Rimandiamo a  questo articolo che spiega bene la situazione e le modifiche proposte.

Il problema reale é che la legislazione attuale é carente, visto che dá solo un anno per presentare la domanda e non dá requisiti chiari. Occorre migliorarla non per favorire l’immigrazione ma per dare diritti a chi non li ha.

Il dibattito invece si concentra su una lotta a prescindere pro o contro il concetto stesso di ius soli, che non e neanche quello che é contenuto nel testo di riforma.
Quello proposto é infatti uno ius soli TEMPERATO cioé limitato, visto che non basta essere nati in Italia per avere la cittadinanza ma occorre essere nati da almeno un genitore in possesso di permesso di soggiorno a tempo indeterminato.

Altro discorso é la cosiddetta IUS CULTURAE che consente a chi, arrivato prima dei 12 anni, ha seguito almeno 5 anni di scuola in Italia o a chi ha conseguito un titolo di studio italiano.

Non é quindi una cittadinanza “regalata” come chi é contro vuole far credere.
C’é comunque spazio per migliorare la legge in Parlamento, che dovrebbe servire a questo, ad esempio aggiungendo un esame di Lingua e Cultura Italiana, soprattutto di Educazione Civica. E giá questo sarebbe un requisito che molti “veri italiani” non passerebbero.

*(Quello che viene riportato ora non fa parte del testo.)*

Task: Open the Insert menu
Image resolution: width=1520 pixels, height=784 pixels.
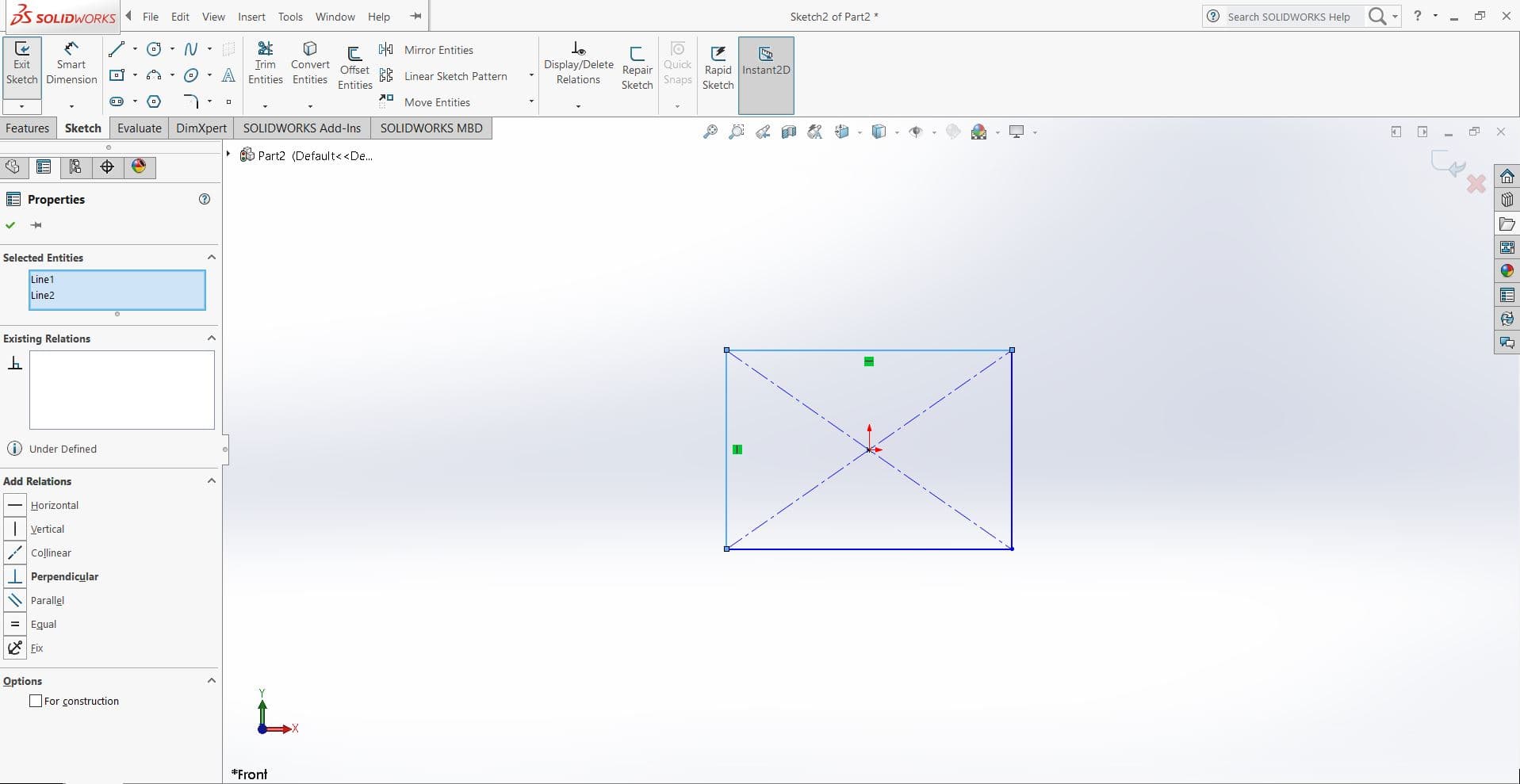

Altra critica alla legge sono i tanti (quasi 1 milione) che sarebbero aquisirebbero improvvisamente la cittadinanza e che potrebbero votare “per ringraziare” proprio il PD che gliel’ha concessa con queste modifiche. Si potrebbe prevedere allora una moratoria e un periodo in cui questi “nuovi italiani” non possano votare (basterebbe un anno per escluderli dalle prossime politiche) cosí da lasciar passare un po’ di tempo e togliere il pericolo di “voto di scambio”. Non é infatti detto che gli immigrati votino PD, le statistiche ci dicono che probabilmente il loro voto si ditribuirebbe piú o meno equamente tra i vari partiti, compreso la Lega (perché chi é giá qui non sempre vede di buon occhio i nuovi che entrano).

Si richiede anche la reciprocitá coi paesi d’origine e con gli altri paesi europei, ma questa é una cosa che richiederebbe troppo tempo mentre questi “nuovi cittadini” hanno il problema reale di veder riconosciuto il loro diritto all’integrazione ora.

Queste modifiche, poi, non credo aumenteranno l’emergenza immigrazione, dovuta ad altri fattori. Anzi paradossalmente é possibile che questi “nuovi italiani” usino questo loro status per andare all’estero, come fanno giá oggi molti connazionali.

Purtroppo é probabile che si continuerá con il muro contro muro su questo tema. Speriamo almeno si arrivi a un referendum in cui possano essere gli stessi italiani a decidere su un tema cosí divisiva e che riguarda chi si vuole far entrare nella nostra comunitá, come e con quali requisiti.